Tuesday, September 27, 2011
Snarky commentary on health care relies on invective and insults
Lewis M. Simons, whose Pulitzer Prize must have been in the Snarky Commentary category, writes a USA Today column, Why Americans don't just 'let them die,'" in which he pronounces all Republicans and the pro-life movement as anti-life--all on the basis of comments out of context and two random outbursts from audience members at a recent GOP presidential debate.
When CNN antagonist Wolf Blitzer baited GOP presidential candidate Rep. Ron Paul at the debate by asking if he'd let an uninsured motorcycle accident patient simply die, two members of the audience yelled, "Yeah." Rep. Paul began his answer not by advocating letting the patient die, but first by referring to the freedom principle of not forcing Americans to buy health insurance and second by calling on churches and others to help such patients in need.
Yet Simons somehow created an entire malicious column by lifting those comments out of context, by libelously asserting that Republicans were "cheering in favor of letting a young man die if he's sick and uninsured" and by denouncing "right-wing politicians" and pro-life advocates as having a "meanness of spirit."
Apparently oblivious to his own meanness of spirit, Simons derides Republicans as "self-proclaimed patriots" and demeans Rep. Michele Bachman as Sarah Palin's "avatar" and a "scientifically uneducated mom."

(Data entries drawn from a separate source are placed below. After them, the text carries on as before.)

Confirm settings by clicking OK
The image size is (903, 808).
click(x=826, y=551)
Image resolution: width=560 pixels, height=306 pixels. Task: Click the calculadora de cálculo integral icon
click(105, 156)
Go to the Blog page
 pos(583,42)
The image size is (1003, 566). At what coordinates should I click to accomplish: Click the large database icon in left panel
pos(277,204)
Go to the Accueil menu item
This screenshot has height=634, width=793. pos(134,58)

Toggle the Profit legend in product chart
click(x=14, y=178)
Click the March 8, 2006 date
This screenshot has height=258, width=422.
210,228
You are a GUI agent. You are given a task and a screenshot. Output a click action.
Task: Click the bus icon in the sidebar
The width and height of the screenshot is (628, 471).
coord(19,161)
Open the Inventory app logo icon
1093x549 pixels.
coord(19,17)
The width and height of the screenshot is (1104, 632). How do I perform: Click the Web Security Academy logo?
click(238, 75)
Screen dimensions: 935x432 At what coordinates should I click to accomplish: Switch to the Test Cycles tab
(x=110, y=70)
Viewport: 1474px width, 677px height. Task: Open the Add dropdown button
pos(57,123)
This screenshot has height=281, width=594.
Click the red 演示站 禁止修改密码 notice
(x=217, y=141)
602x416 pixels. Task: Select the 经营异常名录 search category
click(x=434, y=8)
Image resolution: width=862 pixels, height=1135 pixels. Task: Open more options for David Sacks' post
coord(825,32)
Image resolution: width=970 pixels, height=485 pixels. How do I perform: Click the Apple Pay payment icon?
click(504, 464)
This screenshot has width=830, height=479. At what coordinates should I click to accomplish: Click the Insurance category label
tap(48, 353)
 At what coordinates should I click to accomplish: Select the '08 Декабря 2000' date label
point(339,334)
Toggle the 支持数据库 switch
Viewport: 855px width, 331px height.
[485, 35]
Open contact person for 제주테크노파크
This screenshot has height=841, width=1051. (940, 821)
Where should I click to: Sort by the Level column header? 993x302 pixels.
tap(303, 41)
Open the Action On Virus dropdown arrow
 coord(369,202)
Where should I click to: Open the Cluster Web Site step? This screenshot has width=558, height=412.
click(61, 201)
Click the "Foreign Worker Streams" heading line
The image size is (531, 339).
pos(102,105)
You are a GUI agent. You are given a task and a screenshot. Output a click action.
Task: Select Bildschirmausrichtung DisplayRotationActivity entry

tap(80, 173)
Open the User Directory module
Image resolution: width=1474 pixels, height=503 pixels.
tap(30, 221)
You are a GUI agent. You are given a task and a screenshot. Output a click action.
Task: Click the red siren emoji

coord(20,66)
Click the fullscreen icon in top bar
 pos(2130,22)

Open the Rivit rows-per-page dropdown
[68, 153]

Surely it remains possible in our democratic republic to hold a civilized, informed debate over health care in this country, debating the merits of proposals and examining the evidence for and against policy approaches. But USA Today hardly fulfills its role as a respected forum for debate when a member of its own Board of Contributors eschews evidence and reason for raw invective and insults propped up by misrepresentations and distortions of truth.